START Records shown
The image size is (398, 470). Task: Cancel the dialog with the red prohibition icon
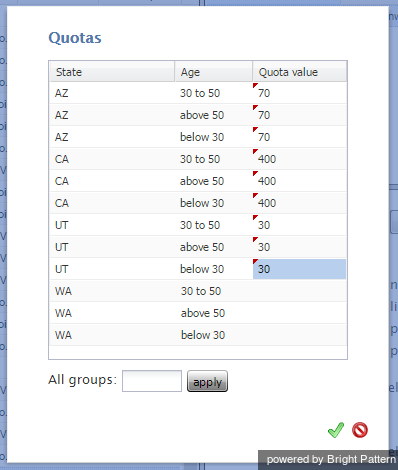click(x=360, y=430)
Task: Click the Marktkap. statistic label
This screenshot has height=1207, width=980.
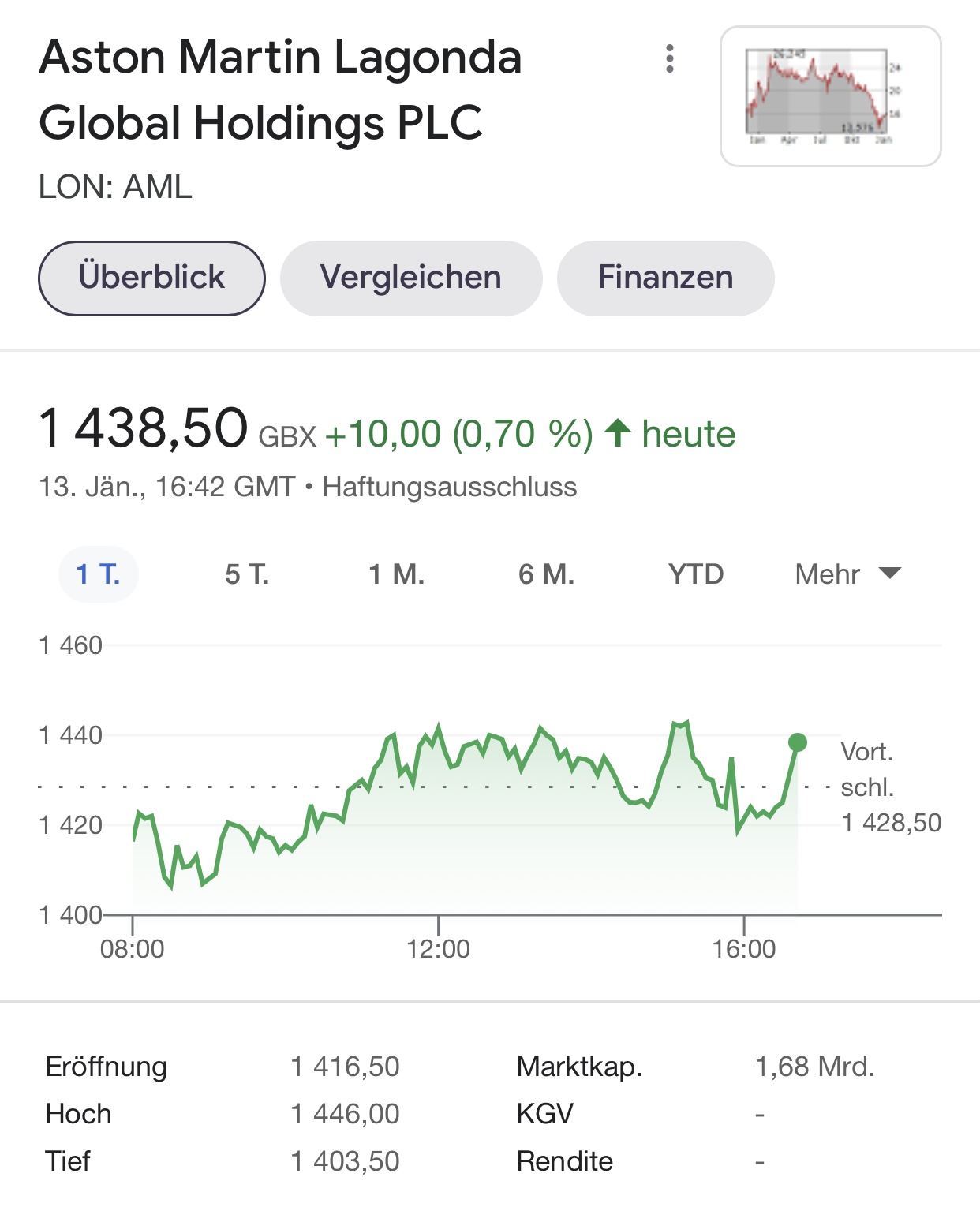Action: point(580,1067)
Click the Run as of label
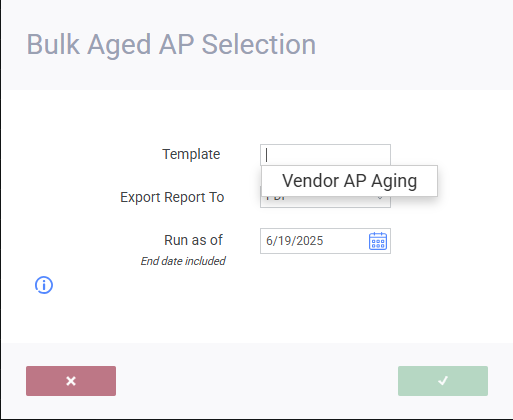This screenshot has height=420, width=513. pyautogui.click(x=193, y=240)
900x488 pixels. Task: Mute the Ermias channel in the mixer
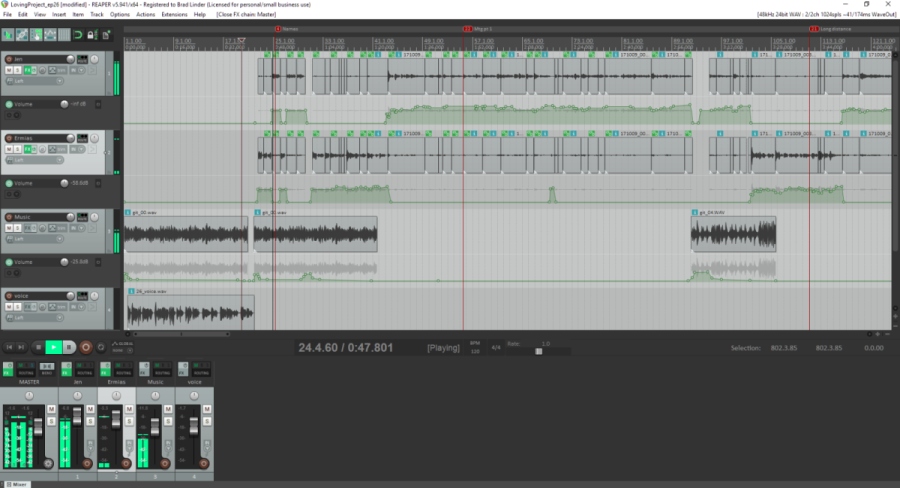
END Records shown
:: Your objective ::
Word for word, repeat each record above; leave out every picture.

:: Written solution ::
The image size is (398, 470). Task: Cancel the dialog with the red prohibition icon
click(x=360, y=430)
Task: Click the Marktkap. statistic label
This screenshot has height=1207, width=980.
Action: point(580,1067)
Click the Run as of label
This screenshot has height=420, width=513. pyautogui.click(x=193, y=240)
900x488 pixels. Task: Mute the Ermias channel in the mixer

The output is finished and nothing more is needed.